The linear regression test is based on how the US GDP alone can influence the performance of the S&P 500 Index based on the most recent 10 years of data. R Square is equal to 0.67, which means that the US GDP growth can explain about 67% of performance in the S&P 500 Index (see Table 2). The t-Statistics for the US GDP is equal to 4.0619 is much greater than the critical value of 2.3060, using the significance level of 0.05. I can easily reject the null hypothesis that the coefficient on the US GDP is equal to zero. By testing the entire regression, I find that it is significant in predicting the performance of the S&P 500 Index. F-test of 16.4993 is greater than its critical value of 5.32, based on one-slope coefficients and 8 degrees of freedom.
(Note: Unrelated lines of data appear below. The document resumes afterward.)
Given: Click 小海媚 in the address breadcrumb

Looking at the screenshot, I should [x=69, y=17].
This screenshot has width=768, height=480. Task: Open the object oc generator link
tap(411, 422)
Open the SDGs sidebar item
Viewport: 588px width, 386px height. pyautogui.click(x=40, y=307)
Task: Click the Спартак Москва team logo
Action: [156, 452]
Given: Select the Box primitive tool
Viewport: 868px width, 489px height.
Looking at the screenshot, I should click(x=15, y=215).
Since the actual value of F-test is greater that the critical value, I reject the null hypothesis that the all slope coefficients are equal to zero. In conclusion, the US GDP does have a significant effect on performance of the S&P500 Index.

The regression used to explain performance of the S&P 500 Index:

**S&P 500 Index (end of the year) = – 2,128.63412 + 0.23117 * USA GDP (billions of current US$) **

The next step is to forecast the US GDP for 2016 year.
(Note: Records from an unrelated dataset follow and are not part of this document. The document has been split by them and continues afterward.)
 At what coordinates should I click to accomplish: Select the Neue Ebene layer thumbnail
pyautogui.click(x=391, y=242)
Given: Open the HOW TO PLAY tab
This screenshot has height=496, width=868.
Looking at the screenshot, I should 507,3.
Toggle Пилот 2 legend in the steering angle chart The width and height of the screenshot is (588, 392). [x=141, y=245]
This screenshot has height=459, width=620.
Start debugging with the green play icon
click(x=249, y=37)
According to the economic projections of Federal Reserve Board Members and Federal Reserve Bank Presidents made in September 2015, the real GDP is expected to increase between 2.2% and 2.6% while personal consumption expenditure PCE is expected to increase between 1.5% and 1.8% in the year 2016. As the result, the nominal GDP is expected to increase between 3.7% and 4.4% for the year 2016 (The Fed. December 16, 2015).

According to the Bureau of Economic Analysis, the current dollar GDP was $18,060.2 billion in the third quarter of 2015 (December 22, 2015). Combining the current GDP number with the projections for the next year, I can calculate expected GDP for the year 2016: $18,060.2 * (1+0.037) and $18,060.2 * (1+0.044). The expected GDP for year 2016 is between $18,728.4 and $18,854.8 billion.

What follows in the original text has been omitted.